For the non-riprap aspects of this document, it has been observed that there are many pipe outfalls with lower velocity components that still exhibit scour conditions. The velocity threshold was chosen as per Figures 6-14 and 6-15 of the DelDOT Road Design Manual. This is the largest permissible velocity in an open grass mixture channel. It is also believed that riprap outfalls are not always necessary in these situations; hence, the proposal of the non-riprap option. Any of these products should be cheaper than riprap, easier to install, and easier to maintain. As always, the designer has the final judgment if they believe that riprap would be necessary even though the calculations may show otherwise.
The riprap apron portion of this document is almost the same as the HEC-14 procedures; albeit, probably slightly more conservative.

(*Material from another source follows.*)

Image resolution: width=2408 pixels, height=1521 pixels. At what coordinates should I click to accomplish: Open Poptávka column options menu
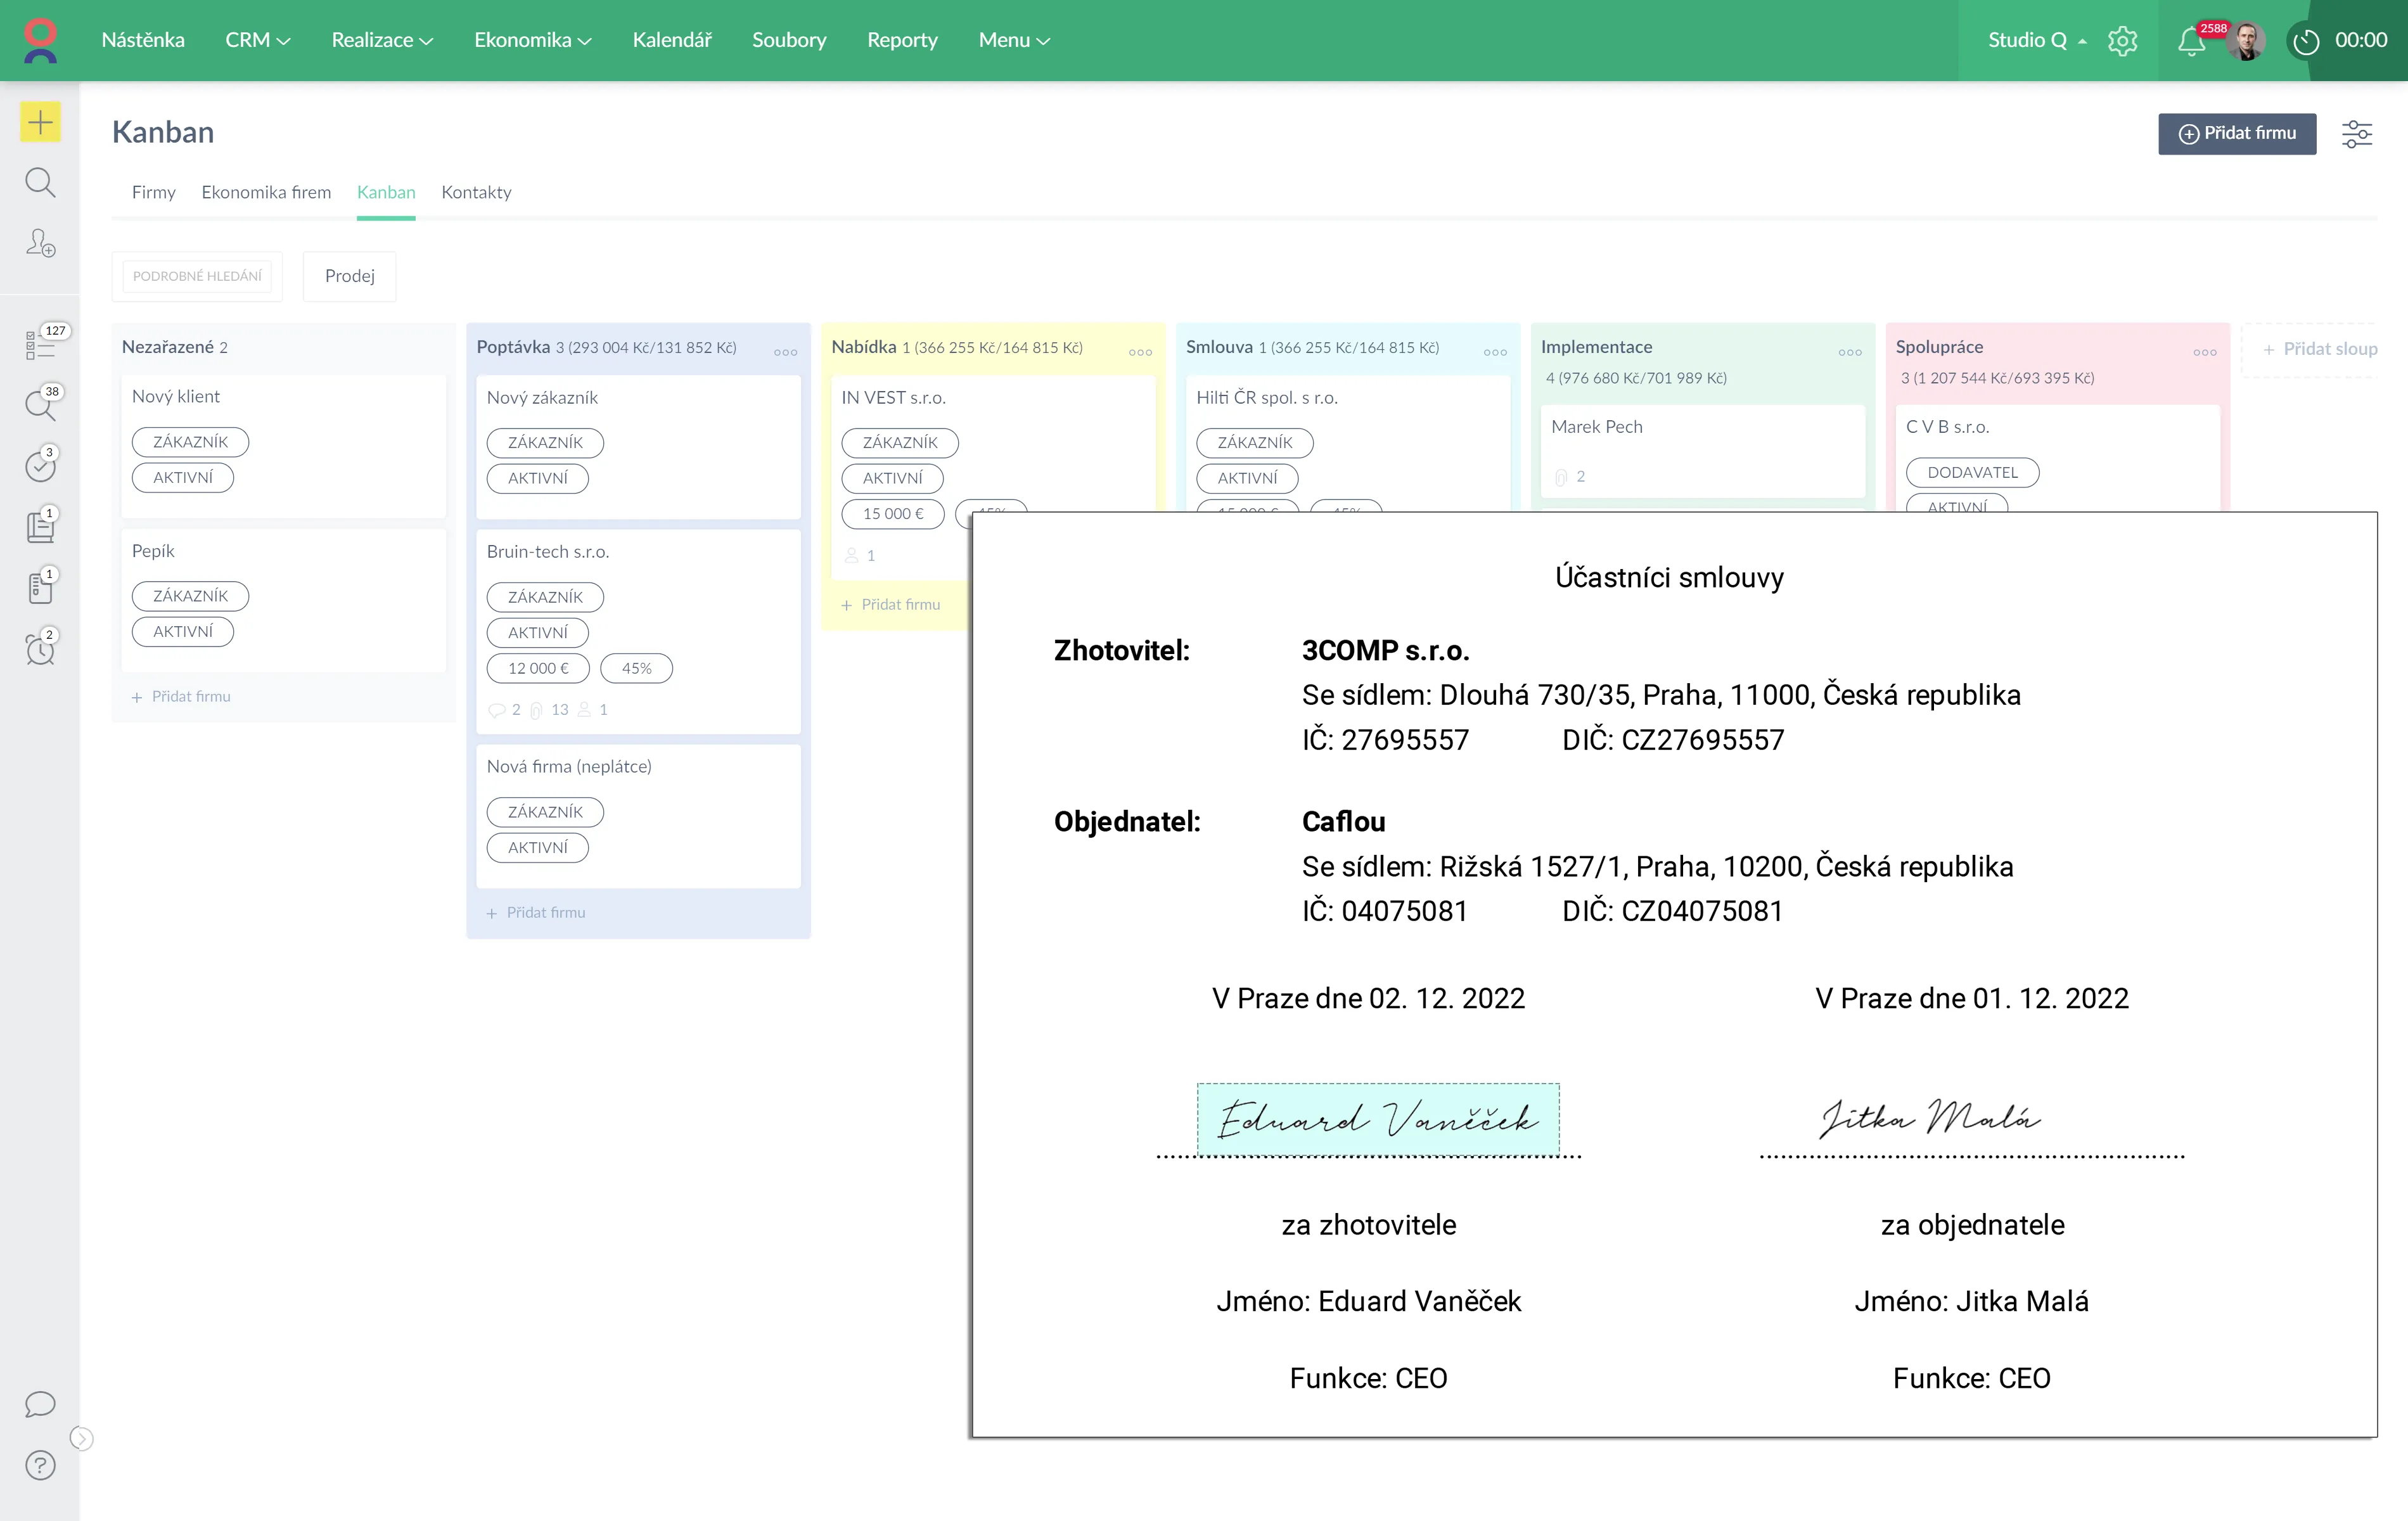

For ease of use, the riprap energy dissipator calculations were mostly taken from the Practical Guidance for Design of Lined Channel Expansions at Culvert Outlets by Fletcher and Grace, Oct 1974, The Standards for Soil Erosion and Sediment Control by New Jersey Department of Agriculture, 7th Edition, January 2014, and the 2011 Maryland Standards and Specifications for Soil Erosion and Sediment Control.